- Born: Armanitola, East Pakistan, Pakistan
- Allegiance: Bangladesh
- Branch: Bangladesh Army
- Service years: 1977–2008
- Rank: Major General
- Unit: East Bengal Regiment
- Commands: Director General of Directorate General of Defence Purchase; Commander of 71st Infantry Brigade; Station Commander, Sylhet;
- Conflicts: Chittagong Hill Tracts Conflict UNMOT

Bangladesh Ambassador to Philippines
- In office 4 October 2012 – November 2016
- Preceded by: Ikhtiar Chowdhury
- Succeeded by: Asad Alam Siam

= John Gomes (general) =

John Gomes is a retired two-star rank Bangladesh Army officer and diplomat. He served as the ambassador of Bangladesh to the Philippines.

==Early life==
Gomes was born to a Bengali Christian family of Armanitola, then in East Pakistan, Pakistan (now in Dhaka Division, Bangladesh).
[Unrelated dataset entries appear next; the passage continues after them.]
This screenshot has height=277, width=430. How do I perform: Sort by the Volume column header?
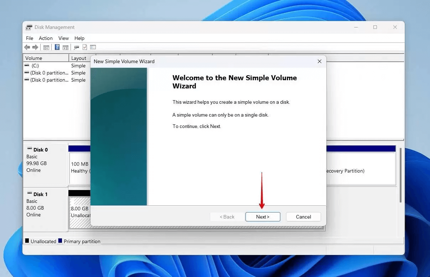[x=46, y=58]
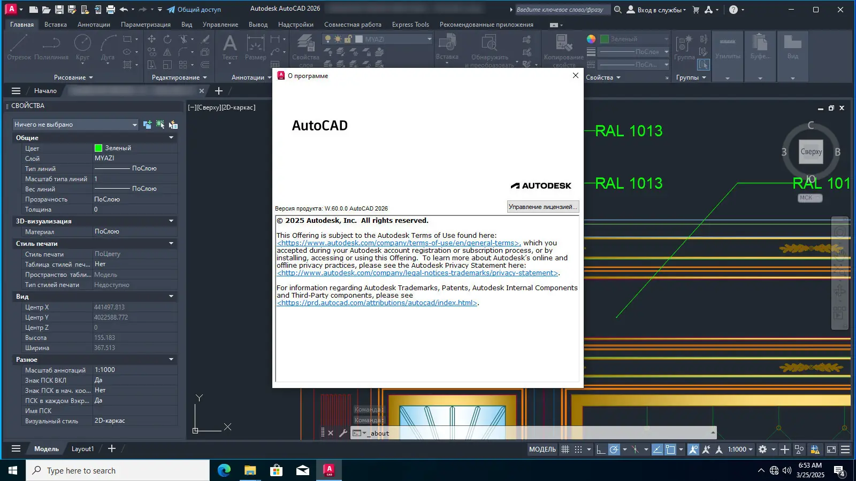Open the Autodesk privacy-statement link
Screen dimensions: 856x481
pyautogui.click(x=417, y=273)
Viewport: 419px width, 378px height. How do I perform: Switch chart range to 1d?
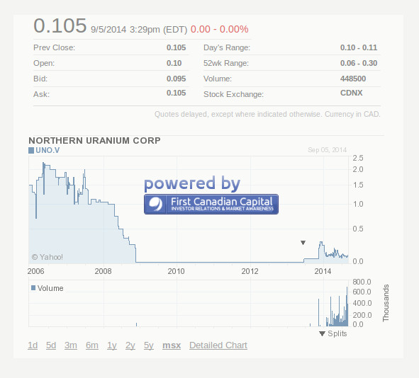[x=33, y=345]
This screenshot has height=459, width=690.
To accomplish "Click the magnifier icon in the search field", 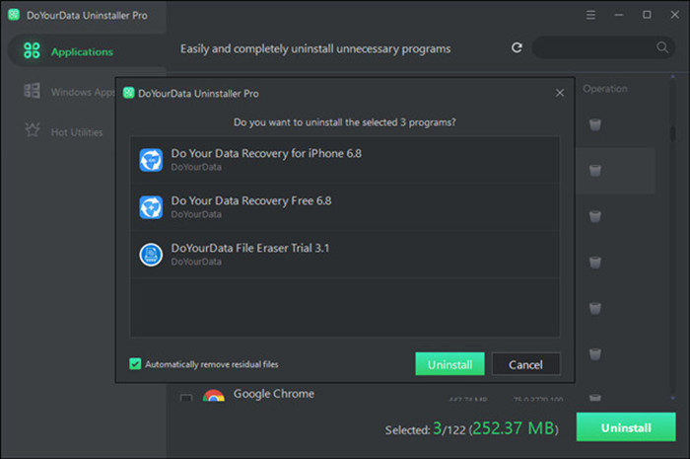I will (x=662, y=47).
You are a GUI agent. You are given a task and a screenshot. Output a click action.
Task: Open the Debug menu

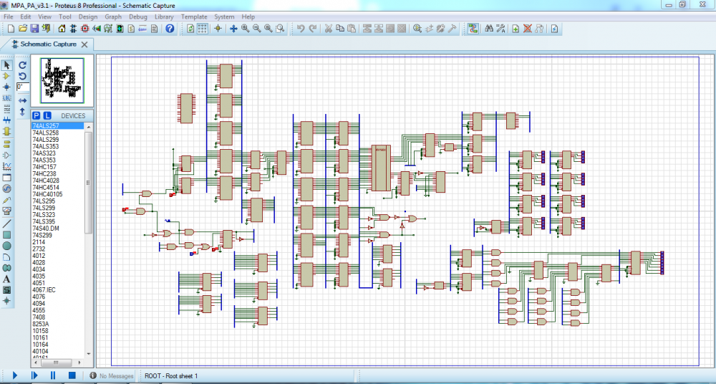[x=138, y=16]
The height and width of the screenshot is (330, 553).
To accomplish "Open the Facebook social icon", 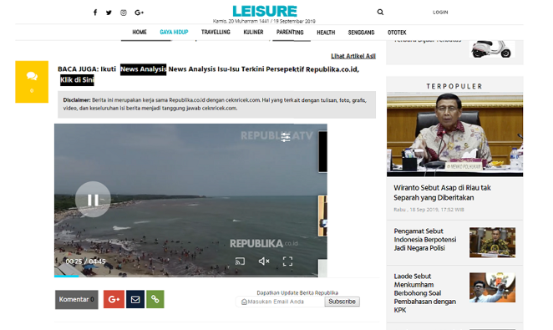I will tap(95, 13).
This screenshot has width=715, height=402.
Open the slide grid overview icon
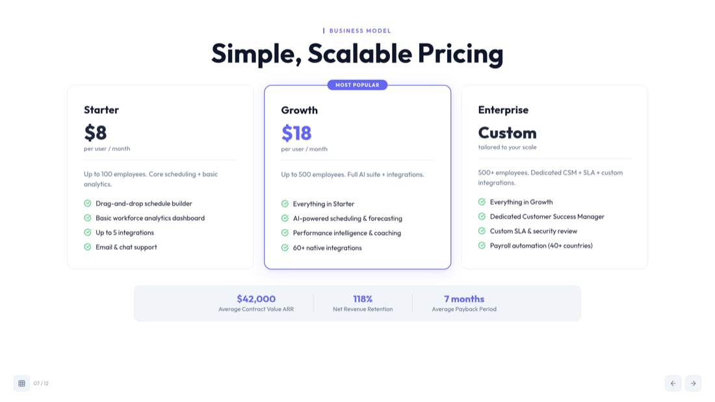[21, 383]
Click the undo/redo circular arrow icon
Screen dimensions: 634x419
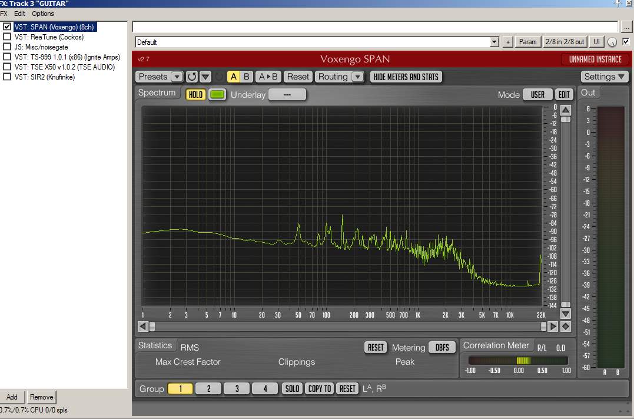pyautogui.click(x=192, y=77)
He graduated from Notre Dame College, Dhaka, and the University of Dhaka and enlisted in the Bangladesh Military Academy in 1975. Gomes was commissioned in the East Bengal Regiment in 1977. He graduated from Honolulu University with a master's degree in defence studies and business administration.

==Military career==
Gomes fought in the Chittagong Hill Tracts conflict as company officer delta of the 11th East Bengal Regiment. He commanded one infantry company before being dispatched to Dhaka after the assassination of Ziaur Rahman. He was accused in the case but was acquitted in late 1981 and returned to service. Gomes later served as second in command of an East Bengal Regiment and soon transferred to Tajikistan to serve as operation manager in the United Nations Mission of Observers in Tajikistan. Gomes was soon promoted to lieutenant colonel and commanded an infantry battalion and, furthermore, served as general staff officer (grade-1) of the East Bengal Regimental Centre. As colonel Gomes was one of the colonel staff at Director General of Forces Intelligence under the first Hasina ministry. He was later promoted to brigadier general and commanded the 71st Infantry Brigade at Savar Cantonment. Gomes was the first chairman of Morning Glory School and College. Gomes also served as deputy military secretary at army headquarters till 2003. Gomes was promoted to major general in January 2003 and was designated as director general of Directorate General of Defence Purchase. He also served as the president of the Bangladesh Military Christian Fellowship. Gomes went to leave per retirement in 2008 while serving as one of the ambassadors under the Ministry of Foreign Affairs.

=== Post military ===
After retiring from the army, he served as the general manager of management support services at Square Hospital. He is the general secretary of the Notre Dame College Alumni Association.

== Diplomatic career ==
In October 2012, Gomes was appointed the Bangladesh ambassador to the Philippines. In 2014, he was criticized by the Bangladesh Foreign Ministry for inviting Menashe Bar-On, Head of Mission of Israel in Manila, to a private dinner. Bangladesh does not have diplomatic relations with Israel. As ambassador, he was tasked with returning US$81 million that was smuggled to Philippines after the Bangladesh Bank robbery in 2016. In November 2016, the government of Bangladesh appointed Asad Alam Siam to replace him as the ambassador to the Philippines.